I am afraid that I won't get my mural painted or maybe he will not be satisfied with my results. I went to a meeting at the community center today and he asked for so much. They basically want me to paint the whole building. I can't do that! I don't know what to do. It overwhelmed me. I had a hard time breathing. But I just played it cool.

I had to borrow Kristins car to get there. She doesn't seem happy to hang out with me anymore. But I do love her.

Anyway.

I hate my Diaryyy. I can't make it pretty.

Shows what I'm doing in school. I'm going to nap right now. No one will find me.

Bad Person


I was really angry at Derek last night. He called me and woke me up at 11:45 (but I was happy to hear from him). But yeah. I just want to know if he's going to prom or not. And he was either drunk or getting drunk. And he said he didn't do it on weekdays anymore. It was so loud I could barely hear him. Then he was like "I'll let you go back to sleep" And I said "Yeah whatever".

By then I think he realized I was angry.

Then he was like "Do you want me to come pick you up tomorrow after school? We could hang out before my show.

I don't know.

I just don't know.

I'm only angry because I love him so much and I'll probably be hurt if he doesn't go to prom with me. And I'm going, with or without him. It's important to me. I'm a GIRL!

But if you read this, Derek, I love you. Even if you're a creeeeep.

tattoo

9:58 p.m. ♥ 2006-04-13

Last night Derek and Chris came over and we watched National Lampoon's Christmas Vacation with Chevy Chase. SO FUNNY.

Chris got kicked out of Apt 16 and Derek's moving in with Chris and his mom. I'm happy because he will be so close to my house now.

Night school was fun tonight. Darby, Megan, Megan, and I got 3 girls kicked out today. They were really snobby preppy bitches. Talking shit about us. They completely picked the wrong 4 girls to mess with. They obviously haven't looked at Darby and my criminal records. I'm just not afraid of anything, and that's probably not a good thing.

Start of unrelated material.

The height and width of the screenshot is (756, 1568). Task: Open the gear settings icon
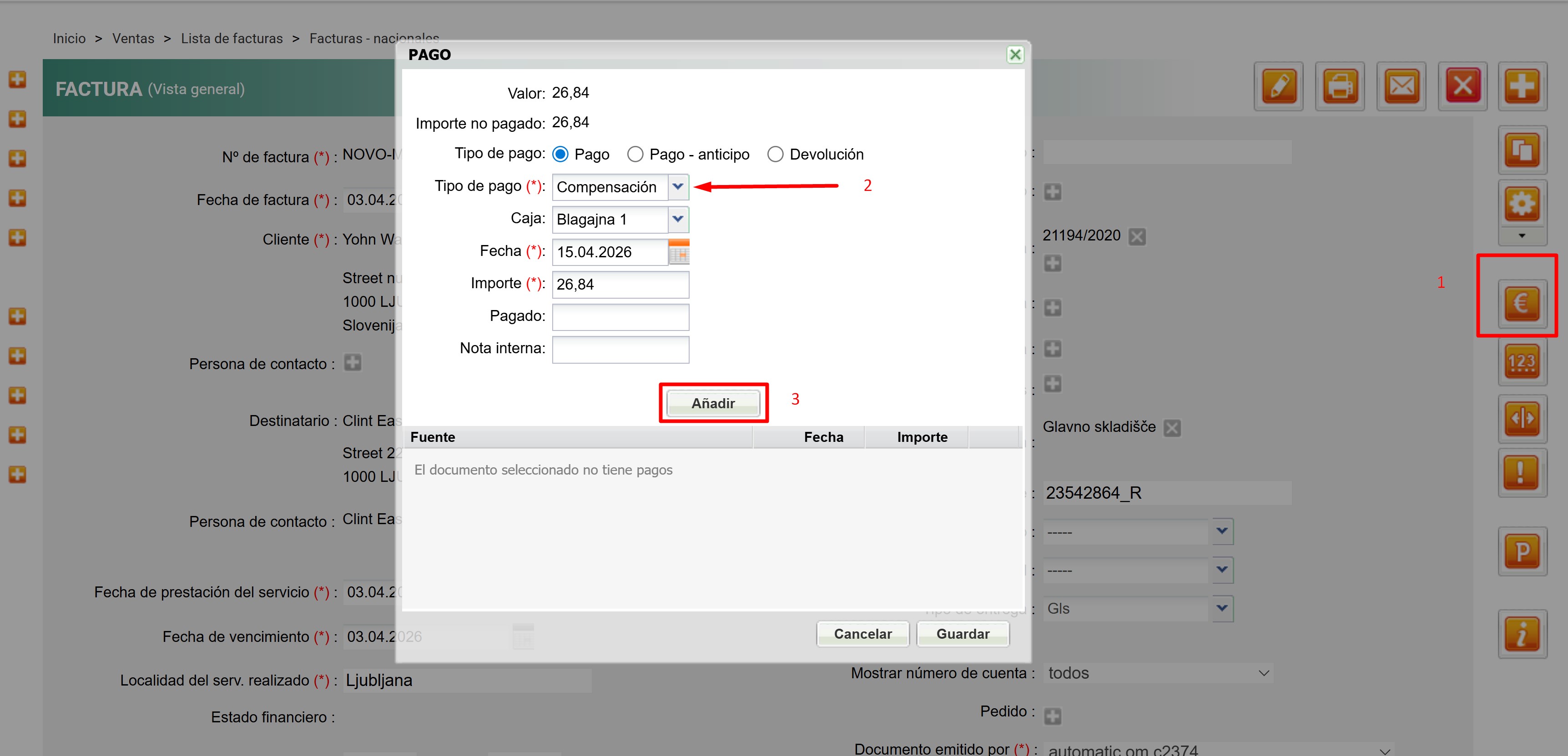1522,204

Mom and dad found out about my tatto last night! And GUESS WHAT? They liked it. Both of them. So now it won't be such a huge deal when I get the other one. I'm getting really angry at dad though because he hasn't called the car place and I need my car really bad. I have a meeting with the guy in charge of my mural tomorrow morning at 9:30 and I have no way to get there. I might just walk. It's only like two miles.

Anyway, I'm completely exhausted and sleepy so I'm going to go crash (after a bit more myspace).

Stay classy, Boise.

Bitching.

10:10 p.m. ♥ 2006-04-11

Fuckinggggggg night school. It sucks my ass juices. Through a straw. Here is my current Monday thru Thursday schedule:

7:00 am -- Wake up
8:00 am -- School starts
3:00 pm -- School's out
4:00 pm -- Night school starts
9:00 pm -- Night school's out
9:15 pm -- MYSPACE
11:00 pm -- Bed time.

Fuck my ass and call me Nelson. I really need a nap and a job. And FURTHERMORE, I've been without a car for a MONTH now.